On Jane Goodall, apes, human uniqueness, and God
As New Scientist has published yet another piece on why humans are supposedly not so special (about which more later maybe), a friend reminds me of a comment by primate specialist Jane Goodall, contemplating the Cathedral of Notre Dame:
"How could I believe it was the chance gyrations of bits of primeval dust that had led up to that moment in time-the cathedral soaring to the sky; the collective inspiration and faith of those who caused it to be built …and the mind that could, as mine did then, comprehend the whole inexorable progression of evolution? Since I cannot believe that this was the result of chance, I have to admit anti-chance. And so I must believe in a guiding power in the universe-in other words, I must believe in God" - Jane Goodall (1999) Reason for Hope: A Spiritual Journey Warner Books Inc, New York, NY
My own response to the sort of claims made in the New Scientist article is that I will take the claims seriously when I discover a primate ape (or wait, I will settle for a dolphin or an octopus) that is struggling with the question of what differentiates humans from their species. Even asking such questions or considering them important puts us clearly on one side of a great divide, however we came to be here and whatever it means. Consider the intelligent apes in Planet of the Apes. I don't know if they would build Notre Dame, but they would build something that embodied ideas in a way that the apes at the local sanctuary will not do, because they feel no inner need to do it.

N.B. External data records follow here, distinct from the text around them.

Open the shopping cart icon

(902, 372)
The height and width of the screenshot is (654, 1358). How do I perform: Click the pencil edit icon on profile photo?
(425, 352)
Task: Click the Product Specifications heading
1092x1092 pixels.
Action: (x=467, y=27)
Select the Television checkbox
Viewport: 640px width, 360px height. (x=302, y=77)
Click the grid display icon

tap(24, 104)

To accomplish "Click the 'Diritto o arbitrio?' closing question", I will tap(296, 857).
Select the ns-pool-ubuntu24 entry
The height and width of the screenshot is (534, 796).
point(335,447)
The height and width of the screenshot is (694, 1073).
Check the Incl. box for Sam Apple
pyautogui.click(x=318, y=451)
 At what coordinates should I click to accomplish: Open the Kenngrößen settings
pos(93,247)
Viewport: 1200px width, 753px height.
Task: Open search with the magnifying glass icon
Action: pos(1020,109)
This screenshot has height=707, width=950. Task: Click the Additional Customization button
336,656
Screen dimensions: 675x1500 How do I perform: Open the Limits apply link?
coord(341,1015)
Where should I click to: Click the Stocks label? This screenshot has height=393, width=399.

You can read an excerpt on line.
Incidentally, she also says,
I was taught, as a scientist, to think logically and empirically, rather than intuitively or spiritually. When I was at Cambridge University in the early 1960s most of the scientists and science students working in the Department of Zoology, so far as I could tell, were agnostic or even atheist. Those who believed in a God kept it hidden from their peers.
Generally, people do not learn materialism from science, they interpret science in the darkness of materialism.